* Brief *
Each line of the records must appear in your answer exactly, with no pictures.

Stored records
○ ○ ○ ○ ○ ○ ○
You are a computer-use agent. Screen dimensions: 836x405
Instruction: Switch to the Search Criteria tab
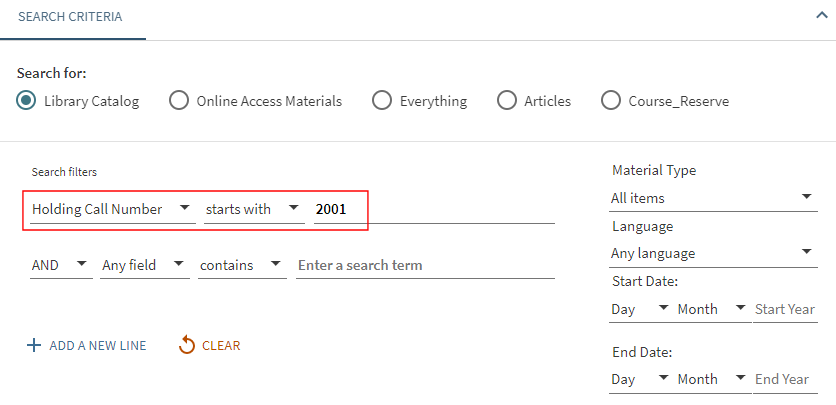[x=73, y=18]
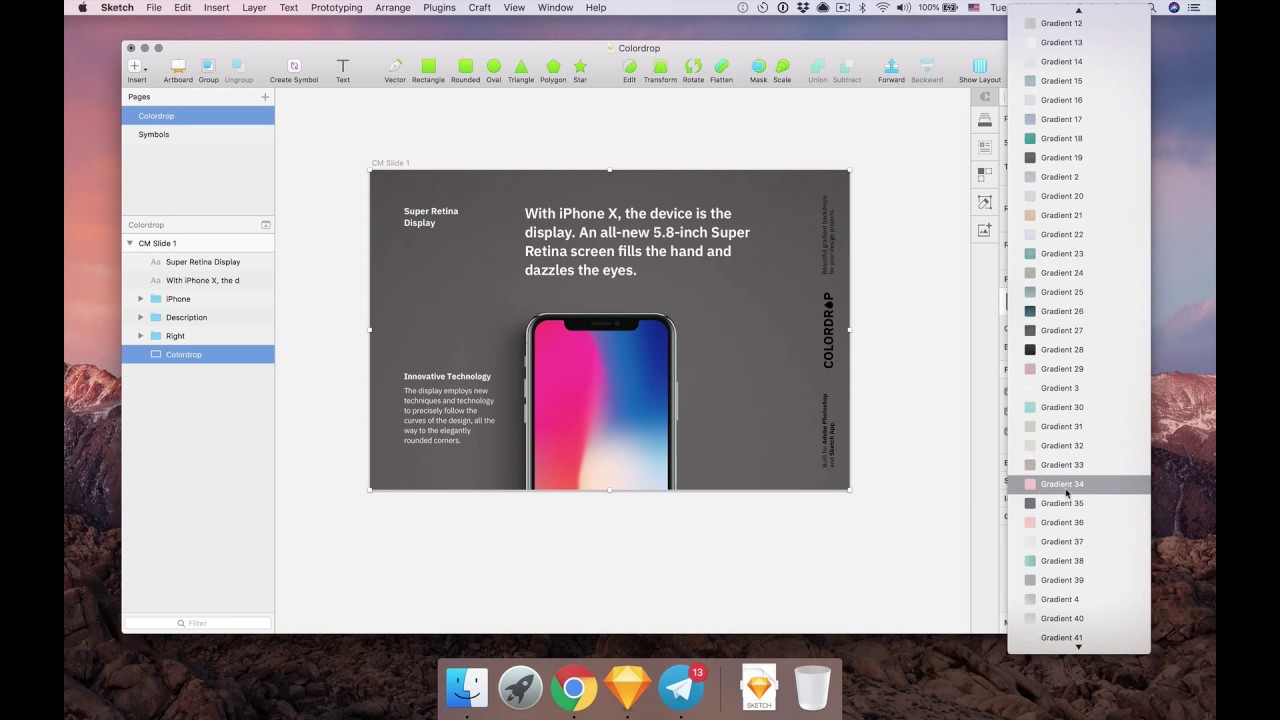Expand the iPhone layer group
Screen dimensions: 1280x720
[x=141, y=299]
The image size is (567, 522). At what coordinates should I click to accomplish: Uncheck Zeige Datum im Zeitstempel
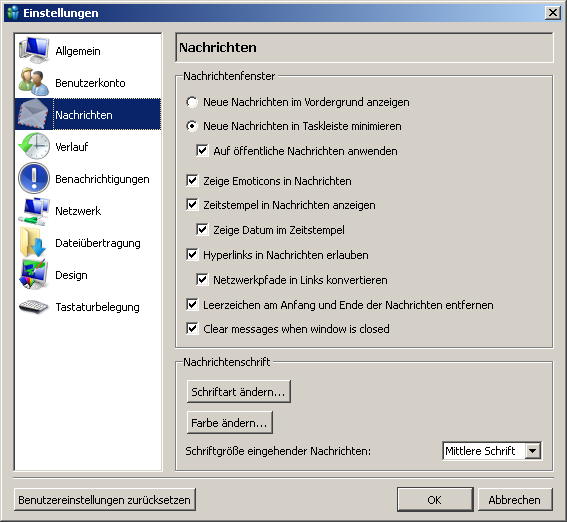[202, 230]
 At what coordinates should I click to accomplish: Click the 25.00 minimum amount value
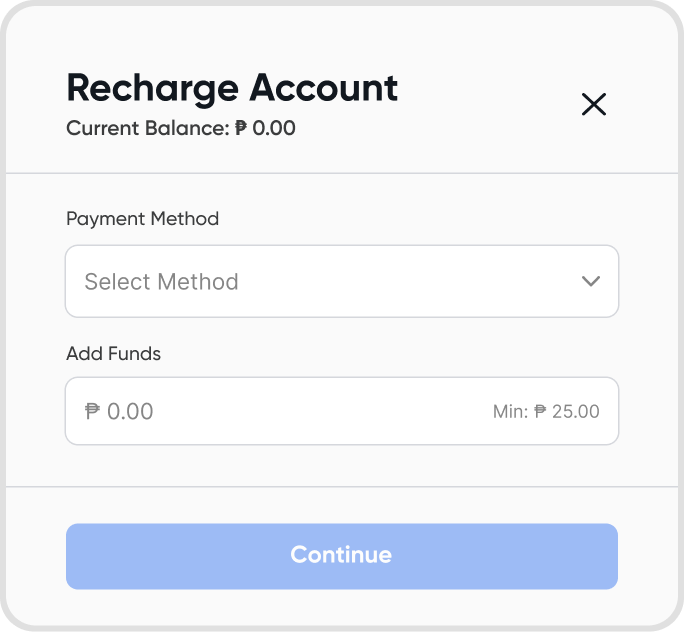576,411
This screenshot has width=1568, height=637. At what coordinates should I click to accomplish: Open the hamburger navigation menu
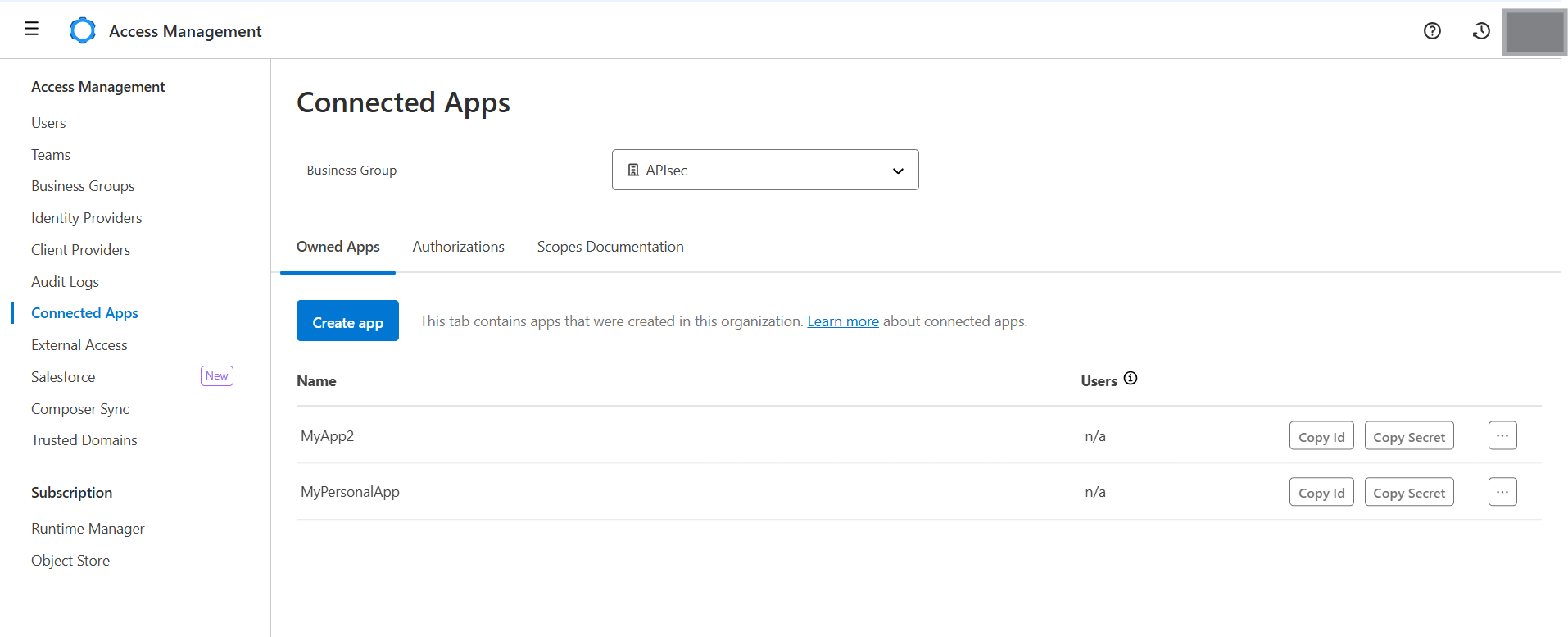31,30

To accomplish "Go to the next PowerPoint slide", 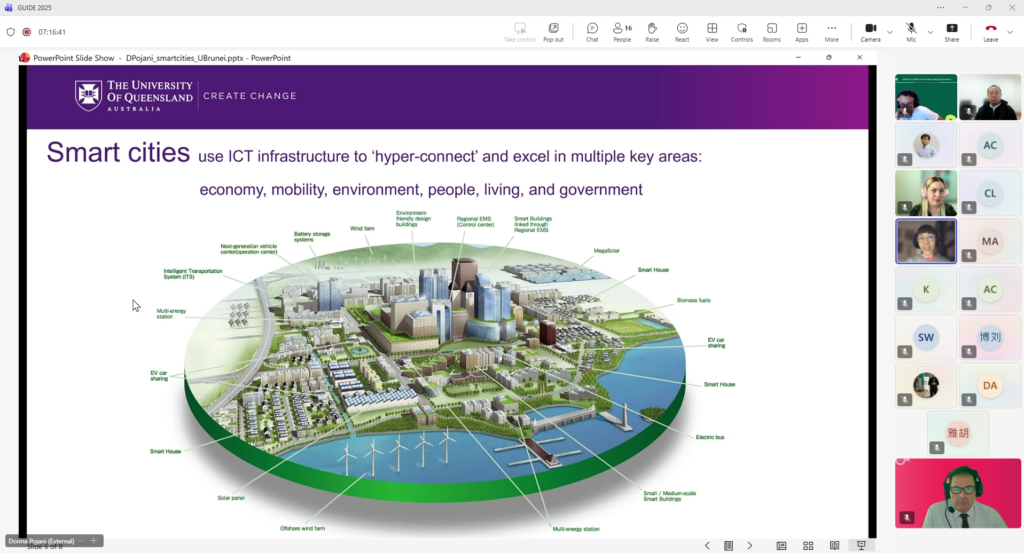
○ ○ ○ ○ ○ ○ ○
* Exercise solution *
You are a computer-use agent. Screen dimensions: 836x405
Instruction: Switch to the Search Criteria tab
[x=73, y=18]
Expand the iPhone layer group
Screen dimensions: 1280x720
[x=141, y=299]
The image size is (567, 522). At what coordinates should I click to accomplish: Uncheck Zeige Datum im Zeitstempel
[202, 230]
 At what coordinates should I click to accomplish: Click the 25.00 minimum amount value
576,411
This screenshot has width=1568, height=637. At what coordinates should I click to accomplish: Open the hamburger navigation menu
31,30

To accomplish "Go to the next PowerPoint slide", 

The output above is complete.